パナギア王国からメイファの従者としてやってきたカルロスには、デューク王国とのコネクションもなく、調べろと言われても執務内容を知る術がないのだ。

そもそも…

そもそも…

ギムレット殿下の悪行など…

ありえないのだ。


・-・-・-・-・-・-・-・-・-

私はパナギア王国の馬番として12歳の時から働いていた。

パナギア王国には、エーゲ海の宝石と称される美しい姉妹がいた。

馬番として姉妹の外出などに同伴する事が多かった。
3つ年下のケイトは、病弱なこともあり、歳の割に大人びていて、その妹のメイファは自由闊達なお転婆娘で私は手を焼いていた。

歳が近かったこともあり、供として2人と過ごすことが多かった。(主にメイファのお守りだが…)

姉妹は、幼女の可愛らしさから、成長とともに少女としての美しさへと変化し、見るものを魅了してやまなかった。

私は筆頭執事のジョゼフからも信頼され 、2人の傍にいつも帯同出来ることが誇りであり、羨まれる立場であった。

その関係が大きく崩れ去る日までは…。


あの日はいつにも増して海と空が、真っ青だった。

筆頭執事のジョゼフがケイト様の婚姻が決定したと伝え、慌ただしく準備が始まったのだ。

私は正直、ホッとしていた。

私が想いを寄せるメイファ様ではなかったからだ。

ところが、メイファ様は病弱なケイト様を心配し自分が身代わりになると言い出した。

なんてことだ。

私は、輿入れに同行することを希望し、デューク王国へ行くことにした。

自分とは結ばれる運命にないと知りながらも、遠い砂の国に身代わりとして嫁ぐメイファ様と離れ離れになることは耐えられなかったのだ。

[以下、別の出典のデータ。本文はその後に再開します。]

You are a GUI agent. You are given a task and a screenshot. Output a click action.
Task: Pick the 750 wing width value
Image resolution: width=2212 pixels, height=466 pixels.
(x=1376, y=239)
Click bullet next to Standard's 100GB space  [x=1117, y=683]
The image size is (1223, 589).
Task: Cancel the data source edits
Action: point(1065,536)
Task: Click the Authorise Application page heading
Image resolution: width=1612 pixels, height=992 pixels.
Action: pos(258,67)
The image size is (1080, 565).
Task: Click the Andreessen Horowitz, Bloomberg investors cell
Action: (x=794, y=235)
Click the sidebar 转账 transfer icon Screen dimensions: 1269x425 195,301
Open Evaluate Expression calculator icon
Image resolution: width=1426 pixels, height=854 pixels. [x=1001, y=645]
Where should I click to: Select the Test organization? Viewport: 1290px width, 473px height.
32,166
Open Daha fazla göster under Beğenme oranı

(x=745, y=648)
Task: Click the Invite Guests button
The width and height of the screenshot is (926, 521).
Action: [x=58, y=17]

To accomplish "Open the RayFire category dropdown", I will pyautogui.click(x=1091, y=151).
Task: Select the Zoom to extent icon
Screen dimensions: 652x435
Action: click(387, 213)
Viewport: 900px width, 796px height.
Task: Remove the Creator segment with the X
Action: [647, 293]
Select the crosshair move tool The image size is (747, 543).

愛し合う相手との婚姻ではない以上、苦労されることも多いだろう。
私がお守りしなくては…この秘めた想い
は胸にしまい、ただお支えしていこうと決意していた。

デューク王国へは、海路と陸路を数日かけて行かねばならなかった。

「アンリ、カルロス…皆…私の為にこんな所までついてきてくれてありがとうね。」

辛い旅になったが、メイファ様の明るい人柄に一行は救われた。


私は、この可愛らしいメイファ様の伴侶となるギムレット殿下に激しい嫉妬心を抱くようになった。

石油だか貿易だか知らないが、姑息な手段を使って儲けた金で、エーゲ海の宝石を手に入れようとしているに違いない。

メイファ様には、祖国パナギア王国は、デューク王国の陰謀により多額の借金を抱え存亡の危機に陥れられていたと伝えた。
立ち寄る街々で噂になってると…。

これで、メイファ様はギムレット殿下に心を開くことはなくなるだろうと思ったのだ。

婚姻関係が破綻してしまえば、いずれ離縁されるかもしれないと思ったのだ。




……さぁ、困ったぞ。

私の嫉妬心が、メイファ様をトンチンカンな行動に突き進ませてしまっている。

カルロスは、やはり美しく夕焼けに染まった砂漠を眺め、思案に暮れるのであった。